[START OF Input for this task]
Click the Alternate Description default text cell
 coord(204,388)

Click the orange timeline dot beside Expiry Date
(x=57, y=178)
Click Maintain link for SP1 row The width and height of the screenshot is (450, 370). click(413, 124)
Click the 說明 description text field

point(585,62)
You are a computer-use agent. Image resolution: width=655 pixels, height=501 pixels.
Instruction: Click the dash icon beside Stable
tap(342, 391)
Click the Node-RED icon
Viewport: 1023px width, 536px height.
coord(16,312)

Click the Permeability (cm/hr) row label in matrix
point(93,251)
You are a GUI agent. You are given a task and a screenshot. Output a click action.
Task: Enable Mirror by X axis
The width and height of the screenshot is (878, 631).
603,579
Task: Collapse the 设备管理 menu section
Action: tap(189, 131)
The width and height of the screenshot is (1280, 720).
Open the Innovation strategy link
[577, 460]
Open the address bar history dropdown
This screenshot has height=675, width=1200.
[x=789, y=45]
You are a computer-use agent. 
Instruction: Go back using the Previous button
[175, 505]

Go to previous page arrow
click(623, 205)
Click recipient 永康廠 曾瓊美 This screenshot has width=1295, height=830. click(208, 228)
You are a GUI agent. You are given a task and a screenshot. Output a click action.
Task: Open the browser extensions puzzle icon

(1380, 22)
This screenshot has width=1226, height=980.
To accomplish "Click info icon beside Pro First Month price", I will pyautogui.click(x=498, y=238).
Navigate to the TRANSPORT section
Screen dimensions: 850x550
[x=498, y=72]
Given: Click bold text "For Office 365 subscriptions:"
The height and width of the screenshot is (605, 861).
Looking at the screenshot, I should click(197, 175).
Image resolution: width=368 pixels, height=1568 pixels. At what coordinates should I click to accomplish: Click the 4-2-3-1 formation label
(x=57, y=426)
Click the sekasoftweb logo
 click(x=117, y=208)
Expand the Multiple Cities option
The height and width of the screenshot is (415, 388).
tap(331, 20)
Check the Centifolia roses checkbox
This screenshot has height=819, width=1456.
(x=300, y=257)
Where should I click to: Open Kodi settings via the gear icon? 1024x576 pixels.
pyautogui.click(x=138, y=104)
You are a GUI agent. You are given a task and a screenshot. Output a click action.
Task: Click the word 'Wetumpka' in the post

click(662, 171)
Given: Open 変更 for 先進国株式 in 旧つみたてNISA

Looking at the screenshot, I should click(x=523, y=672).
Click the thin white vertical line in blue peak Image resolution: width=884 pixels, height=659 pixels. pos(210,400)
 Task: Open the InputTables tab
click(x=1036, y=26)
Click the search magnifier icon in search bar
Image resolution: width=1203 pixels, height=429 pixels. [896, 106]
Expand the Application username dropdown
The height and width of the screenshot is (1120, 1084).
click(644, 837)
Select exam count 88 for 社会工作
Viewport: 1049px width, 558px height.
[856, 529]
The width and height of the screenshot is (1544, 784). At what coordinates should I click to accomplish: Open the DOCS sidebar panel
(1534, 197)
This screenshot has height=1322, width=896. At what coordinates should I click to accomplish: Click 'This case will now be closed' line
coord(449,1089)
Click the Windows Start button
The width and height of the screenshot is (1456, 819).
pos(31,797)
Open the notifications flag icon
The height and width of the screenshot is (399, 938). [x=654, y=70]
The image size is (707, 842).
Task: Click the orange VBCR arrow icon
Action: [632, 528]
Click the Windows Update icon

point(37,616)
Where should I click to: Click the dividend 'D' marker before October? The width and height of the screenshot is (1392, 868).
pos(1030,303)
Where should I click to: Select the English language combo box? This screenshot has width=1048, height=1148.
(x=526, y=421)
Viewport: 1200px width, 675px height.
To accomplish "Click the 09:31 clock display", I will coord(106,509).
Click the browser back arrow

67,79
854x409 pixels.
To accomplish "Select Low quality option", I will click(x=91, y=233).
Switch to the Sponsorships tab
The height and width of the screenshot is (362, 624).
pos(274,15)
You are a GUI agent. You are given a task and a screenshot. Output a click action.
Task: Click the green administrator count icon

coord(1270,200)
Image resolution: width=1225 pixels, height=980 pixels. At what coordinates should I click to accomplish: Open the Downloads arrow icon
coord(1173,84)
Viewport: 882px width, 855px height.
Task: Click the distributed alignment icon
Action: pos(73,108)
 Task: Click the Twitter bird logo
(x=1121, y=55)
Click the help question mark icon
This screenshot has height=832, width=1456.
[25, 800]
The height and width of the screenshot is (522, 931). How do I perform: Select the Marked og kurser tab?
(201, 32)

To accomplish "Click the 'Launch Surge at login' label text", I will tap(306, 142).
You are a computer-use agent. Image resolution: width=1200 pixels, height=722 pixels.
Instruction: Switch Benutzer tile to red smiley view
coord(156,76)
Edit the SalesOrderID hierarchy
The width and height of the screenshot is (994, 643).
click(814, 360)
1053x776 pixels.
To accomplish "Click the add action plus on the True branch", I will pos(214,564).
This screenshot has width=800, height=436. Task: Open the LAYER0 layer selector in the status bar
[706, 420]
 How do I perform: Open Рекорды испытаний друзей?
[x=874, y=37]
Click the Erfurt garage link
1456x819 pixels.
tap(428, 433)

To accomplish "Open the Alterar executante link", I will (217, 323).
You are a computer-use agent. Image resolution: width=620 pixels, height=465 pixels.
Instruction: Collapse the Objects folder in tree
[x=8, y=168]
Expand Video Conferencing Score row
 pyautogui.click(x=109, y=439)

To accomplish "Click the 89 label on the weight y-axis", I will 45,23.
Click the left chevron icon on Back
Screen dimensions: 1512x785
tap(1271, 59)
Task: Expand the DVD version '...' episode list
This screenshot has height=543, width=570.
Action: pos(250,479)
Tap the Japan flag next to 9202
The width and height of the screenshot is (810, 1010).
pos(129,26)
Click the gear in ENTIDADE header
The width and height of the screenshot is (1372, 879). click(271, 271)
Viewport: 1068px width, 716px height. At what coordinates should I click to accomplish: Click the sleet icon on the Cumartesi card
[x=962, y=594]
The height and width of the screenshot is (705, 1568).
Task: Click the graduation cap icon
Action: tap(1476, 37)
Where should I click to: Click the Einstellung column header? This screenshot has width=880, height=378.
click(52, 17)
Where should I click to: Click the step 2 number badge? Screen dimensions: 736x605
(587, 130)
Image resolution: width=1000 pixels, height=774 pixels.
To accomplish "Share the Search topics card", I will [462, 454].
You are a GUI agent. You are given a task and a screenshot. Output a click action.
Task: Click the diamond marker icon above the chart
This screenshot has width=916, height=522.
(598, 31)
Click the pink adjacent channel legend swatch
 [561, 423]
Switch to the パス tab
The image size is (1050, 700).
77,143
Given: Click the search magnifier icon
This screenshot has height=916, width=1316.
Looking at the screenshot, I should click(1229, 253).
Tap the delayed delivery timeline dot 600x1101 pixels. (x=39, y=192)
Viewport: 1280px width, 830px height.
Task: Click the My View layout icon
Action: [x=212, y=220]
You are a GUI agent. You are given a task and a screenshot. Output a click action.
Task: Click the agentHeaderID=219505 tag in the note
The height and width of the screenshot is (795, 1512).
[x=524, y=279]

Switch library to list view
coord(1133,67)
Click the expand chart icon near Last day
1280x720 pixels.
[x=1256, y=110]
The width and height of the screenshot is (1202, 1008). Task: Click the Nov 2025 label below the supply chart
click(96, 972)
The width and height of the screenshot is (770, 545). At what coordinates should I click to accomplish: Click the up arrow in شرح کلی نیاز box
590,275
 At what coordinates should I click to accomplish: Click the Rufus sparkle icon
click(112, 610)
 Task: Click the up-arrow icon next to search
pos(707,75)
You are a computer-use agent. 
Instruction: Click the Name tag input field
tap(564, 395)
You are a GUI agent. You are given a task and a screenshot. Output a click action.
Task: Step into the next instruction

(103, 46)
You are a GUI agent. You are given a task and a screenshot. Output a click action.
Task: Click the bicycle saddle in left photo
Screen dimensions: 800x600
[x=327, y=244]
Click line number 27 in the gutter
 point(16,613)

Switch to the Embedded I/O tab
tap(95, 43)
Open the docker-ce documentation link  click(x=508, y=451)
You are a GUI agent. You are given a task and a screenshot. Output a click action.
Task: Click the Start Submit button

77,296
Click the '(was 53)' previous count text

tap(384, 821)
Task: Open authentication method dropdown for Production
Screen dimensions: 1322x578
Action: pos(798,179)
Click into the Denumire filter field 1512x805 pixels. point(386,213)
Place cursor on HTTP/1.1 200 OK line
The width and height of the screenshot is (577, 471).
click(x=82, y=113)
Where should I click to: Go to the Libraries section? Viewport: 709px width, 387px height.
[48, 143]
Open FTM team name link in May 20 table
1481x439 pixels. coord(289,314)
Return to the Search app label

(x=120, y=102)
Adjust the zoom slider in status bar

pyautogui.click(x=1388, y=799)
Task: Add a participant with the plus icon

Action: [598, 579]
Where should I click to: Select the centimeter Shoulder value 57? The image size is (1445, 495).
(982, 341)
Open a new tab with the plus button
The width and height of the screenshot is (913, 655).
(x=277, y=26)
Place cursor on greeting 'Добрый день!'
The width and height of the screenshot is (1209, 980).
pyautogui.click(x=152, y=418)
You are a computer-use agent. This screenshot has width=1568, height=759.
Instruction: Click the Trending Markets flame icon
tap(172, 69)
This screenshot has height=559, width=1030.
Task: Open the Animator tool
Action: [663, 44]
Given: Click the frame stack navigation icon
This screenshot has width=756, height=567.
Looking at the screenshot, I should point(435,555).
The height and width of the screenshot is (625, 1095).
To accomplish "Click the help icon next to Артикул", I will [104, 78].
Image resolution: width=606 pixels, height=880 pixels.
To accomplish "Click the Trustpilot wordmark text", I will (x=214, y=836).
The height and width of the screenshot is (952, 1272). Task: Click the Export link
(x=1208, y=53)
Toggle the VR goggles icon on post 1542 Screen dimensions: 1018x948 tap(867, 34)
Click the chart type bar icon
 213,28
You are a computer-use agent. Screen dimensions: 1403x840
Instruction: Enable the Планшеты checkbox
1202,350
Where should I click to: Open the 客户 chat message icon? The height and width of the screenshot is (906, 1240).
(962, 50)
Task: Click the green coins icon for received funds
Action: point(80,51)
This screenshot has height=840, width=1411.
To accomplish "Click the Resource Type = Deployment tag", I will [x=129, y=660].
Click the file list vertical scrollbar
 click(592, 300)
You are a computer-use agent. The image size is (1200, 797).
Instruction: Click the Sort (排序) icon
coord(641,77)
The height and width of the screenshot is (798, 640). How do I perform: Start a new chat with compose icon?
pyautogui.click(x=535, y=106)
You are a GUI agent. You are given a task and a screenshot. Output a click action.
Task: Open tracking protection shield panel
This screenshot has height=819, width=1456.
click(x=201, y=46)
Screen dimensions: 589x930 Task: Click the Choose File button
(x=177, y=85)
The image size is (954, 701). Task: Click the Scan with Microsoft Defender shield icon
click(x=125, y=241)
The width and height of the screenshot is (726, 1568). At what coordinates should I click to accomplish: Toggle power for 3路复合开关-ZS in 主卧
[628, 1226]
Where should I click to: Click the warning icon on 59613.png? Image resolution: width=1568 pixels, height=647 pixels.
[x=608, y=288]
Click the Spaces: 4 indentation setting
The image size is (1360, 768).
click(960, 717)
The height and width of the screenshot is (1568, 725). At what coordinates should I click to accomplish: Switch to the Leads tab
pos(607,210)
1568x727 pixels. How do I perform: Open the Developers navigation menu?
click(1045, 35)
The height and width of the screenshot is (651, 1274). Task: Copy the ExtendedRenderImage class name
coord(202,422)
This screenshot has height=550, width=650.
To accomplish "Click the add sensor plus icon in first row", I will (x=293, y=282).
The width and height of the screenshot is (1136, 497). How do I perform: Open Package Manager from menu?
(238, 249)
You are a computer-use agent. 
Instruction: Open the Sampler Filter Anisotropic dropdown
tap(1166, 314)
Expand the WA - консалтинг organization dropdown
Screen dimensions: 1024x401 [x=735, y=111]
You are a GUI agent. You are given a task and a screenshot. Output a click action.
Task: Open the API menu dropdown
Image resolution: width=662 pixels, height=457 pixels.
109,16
[END OF Input for this task]
Aim of the task:
Change every "dropdown" to "drop-down list" in the material, starting with the line that contains "The height and width of the screenshot is (651, 1274)." and going on through the end of the material, and give those lines again with everything else left as it is.

Result:
The height and width of the screenshot is (651, 1274). Task: Copy the ExtendedRenderImage class name
coord(202,422)
This screenshot has height=550, width=650.
To accomplish "Click the add sensor plus icon in first row", I will (x=293, y=282).
The width and height of the screenshot is (1136, 497). How do I perform: Open Package Manager from menu?
(238, 249)
You are a computer-use agent. 
Instruction: Open the Sampler Filter Anisotropic drop-down list
tap(1166, 314)
Expand the WA - консалтинг organization drop-down list
Screen dimensions: 1024x401 [x=735, y=111]
You are a GUI agent. You are given a task and a screenshot. Output a click action.
Task: Open the API menu drop-down list
Image resolution: width=662 pixels, height=457 pixels.
109,16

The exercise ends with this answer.